Your goal =>
Copy out the listing below, substituting "Total Carbohydrates" for every occurrence of "Total Carbs" and leaving all other text as it is.

* * * * * * * * *

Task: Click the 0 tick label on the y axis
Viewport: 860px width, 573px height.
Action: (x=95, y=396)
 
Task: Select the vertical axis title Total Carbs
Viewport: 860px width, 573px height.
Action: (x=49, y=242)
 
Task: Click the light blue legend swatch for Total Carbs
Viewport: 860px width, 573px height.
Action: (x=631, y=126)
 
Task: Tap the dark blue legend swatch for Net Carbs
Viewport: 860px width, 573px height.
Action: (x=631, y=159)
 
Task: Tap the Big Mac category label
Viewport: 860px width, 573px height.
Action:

* * * * * * * * *

Result of the task =>
Task: Click the 0 tick label on the y axis
Viewport: 860px width, 573px height.
Action: (x=95, y=396)
 
Task: Select the vertical axis title Total Carbohydrates
Viewport: 860px width, 573px height.
Action: (x=49, y=242)
 
Task: Click the light blue legend swatch for Total Carbohydrates
Viewport: 860px width, 573px height.
Action: (x=631, y=126)
 
Task: Tap the dark blue legend swatch for Net Carbs
Viewport: 860px width, 573px height.
Action: (x=631, y=159)
 
Task: Tap the Big Mac category label
Viewport: 860px width, 573px height.
Action:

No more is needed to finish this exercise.